- **TEXTO FORNECIDO**:
Instância de Retemperação.

Incursões

Instância de Retemperação.

Notas (inoportunas) sobre o "Retiro do Silêncio": uma experiência pessoal.

Incursões, 04.05.06

Queridos Amigos: não vos querendo, de modo algum, maçar, penso que, não obstante as diferentes sensibilidades que aqui povoam o nosso Incursões, talvez as linhas que se seguem possam constituir um testemunho que aqui poderá ficar, com algum interesse, de uma experiência a qual, não sendo nova para mim, me deixou muito impressionado desta feita.
Então, com a vossa certamente antecipada licença, aqui vai o texto que me foi pedido pelos organizadores de um "Retiro" que frequentei neste fim de semana alargado.
"Real e Realidade; da diversidade à unidade.

É comum entender-se que a realidade corresponde àquilo que "realmente existe". Mas, se houvesse uma "real" correspondência entre aquilo que compreendemos e aquilo que "realmente existe", certamente estaríamos em posse da "verdade".

Mas o caminho em direcção à verdade não é simples. A própria ciência, como ensina Karl Popper, consubstancia-se numa busca da verdade, sem terra à vista. Aquilo que em determinada época é considerado como uma "realidade" pode deixar de o "ser".

- **LISTA DE EXERCÍCIOS**:
[A] Responda às perguntas abaixo com base no texto sobre o Retiro do Silêncio:
(i) Quem pediu ao autor o texto sobre real e realidade?
(ii) Em que período decorreu o "Retiro" frequentado pelo autor?
(iii) Que pensador é citado a propósito da ciência como busca da verdade?
[B] Reproduza do texto sobre o Retiro do Silêncio o trecho que vai de "Notas (inoportunas) sobre" até "de semana alargado.", inclusive.

- **SEGMENTO DE DADOS**:
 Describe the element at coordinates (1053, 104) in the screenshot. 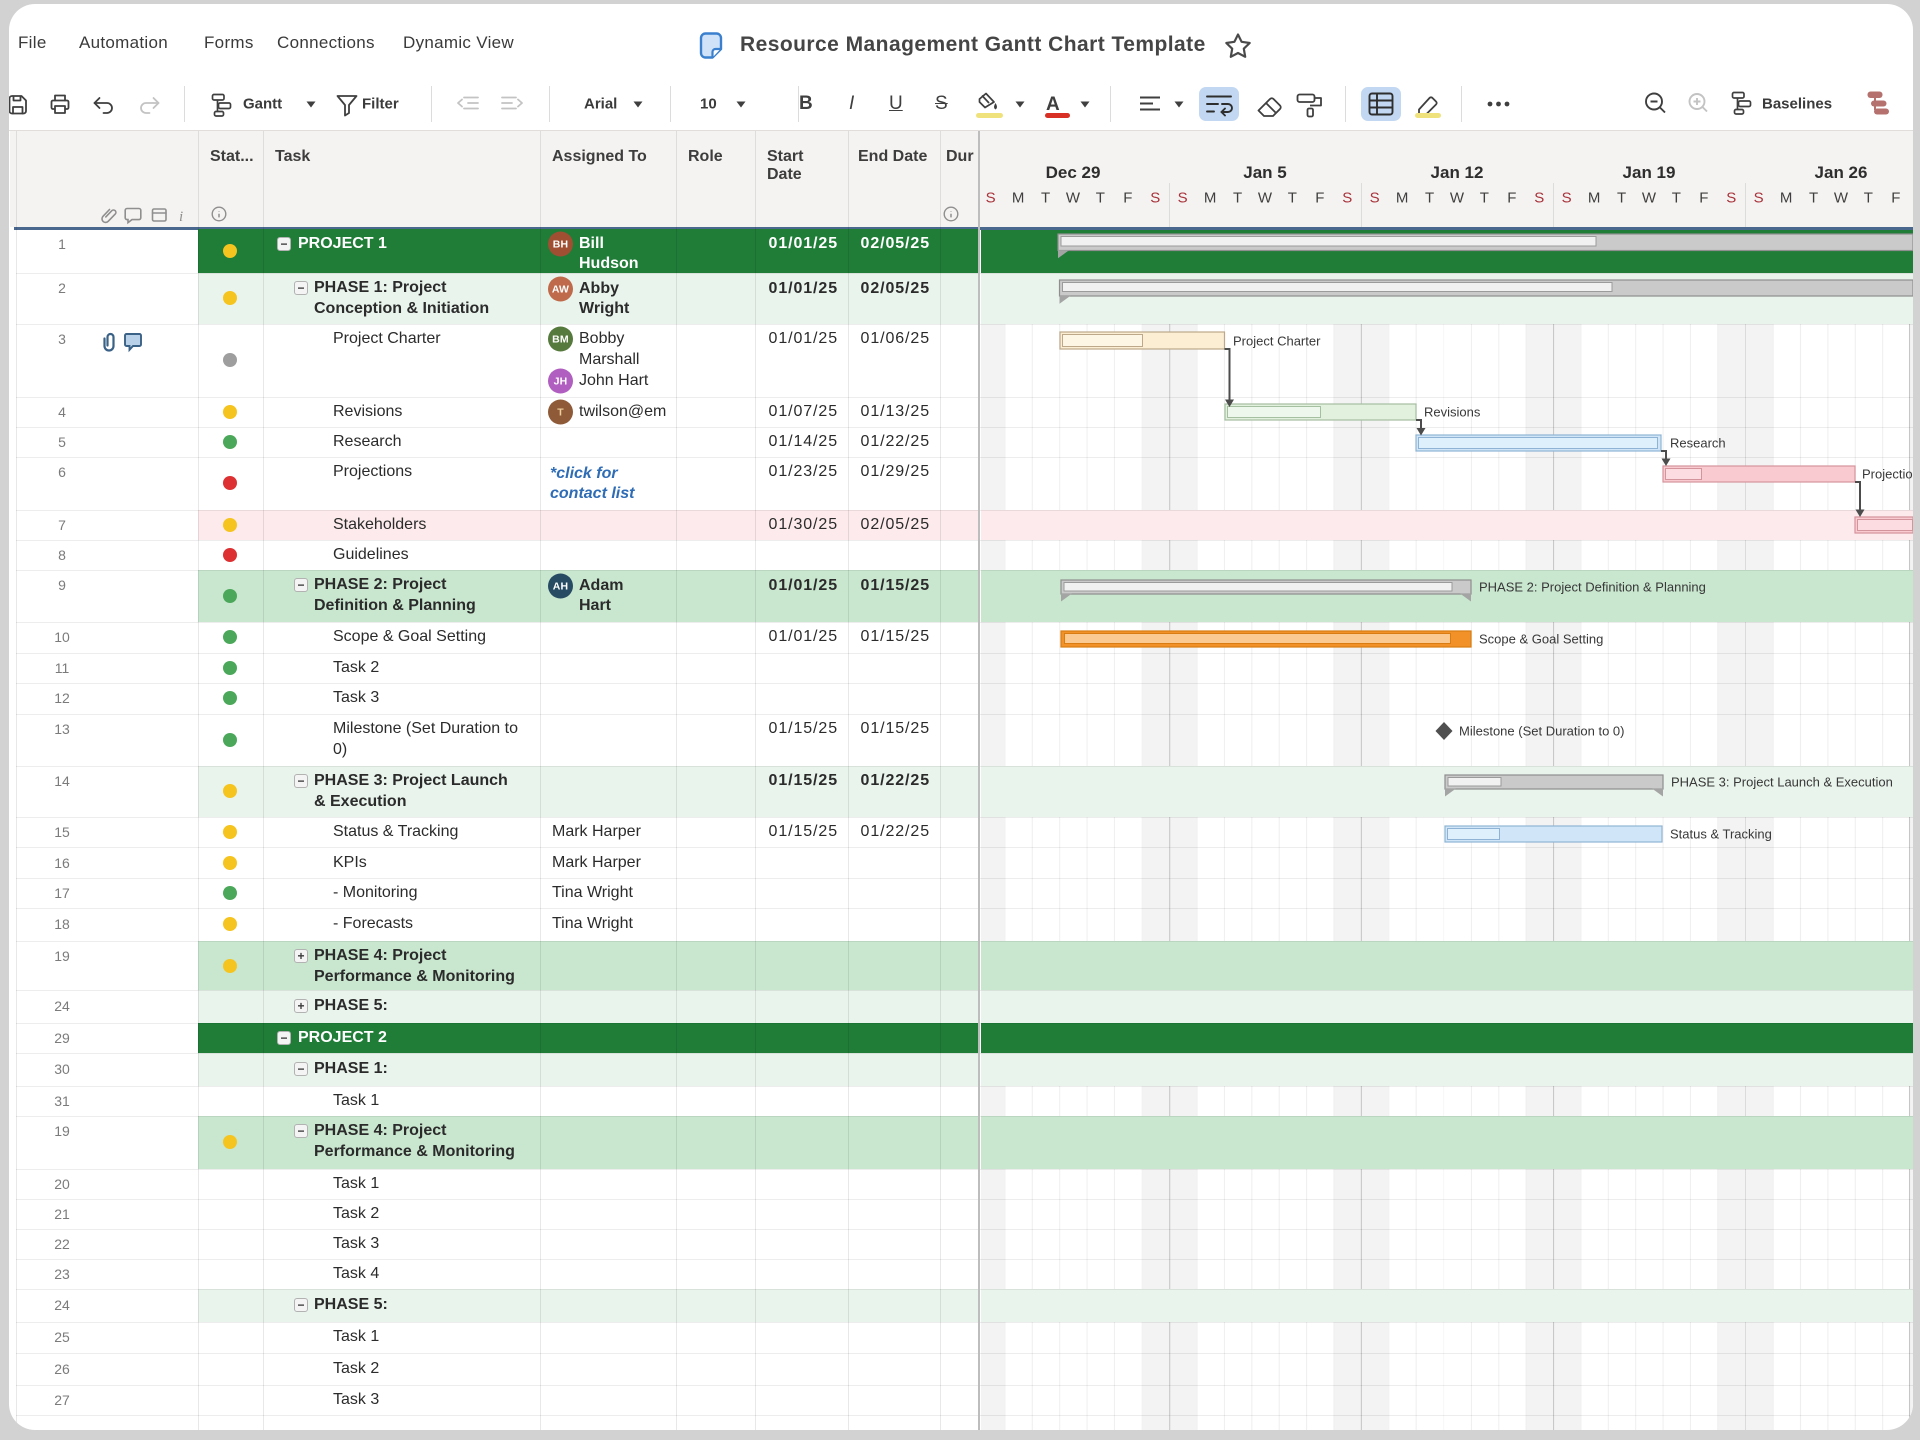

- **LISTA DE SOLUÇÕES**:
[A]
(i) Os organizadores do "Retiro" que o autor frequentou.
(ii) Num fim de semana alargado.
(iii) Karl Popper.

[B]
Notas (inoportunas) sobre o "Retiro do Silêncio": uma experiência pessoal.

Incursões, 04.05.06

Queridos Amigos: não vos querendo, de modo algum, maçar, penso que, não obstante as diferentes sensibilidades que aqui povoam o nosso Incursões, talvez as linhas que se seguem possam constituir um testemunho que aqui poderá ficar, com algum interesse, de uma experiência a qual, não sendo nova para mim, me deixou muito impressionado desta feita.
Então, com a vossa certamente antecipada licença, aqui vai o texto que me foi pedido pelos organizadores de um "Retiro" que frequentei neste fim de semana alargado.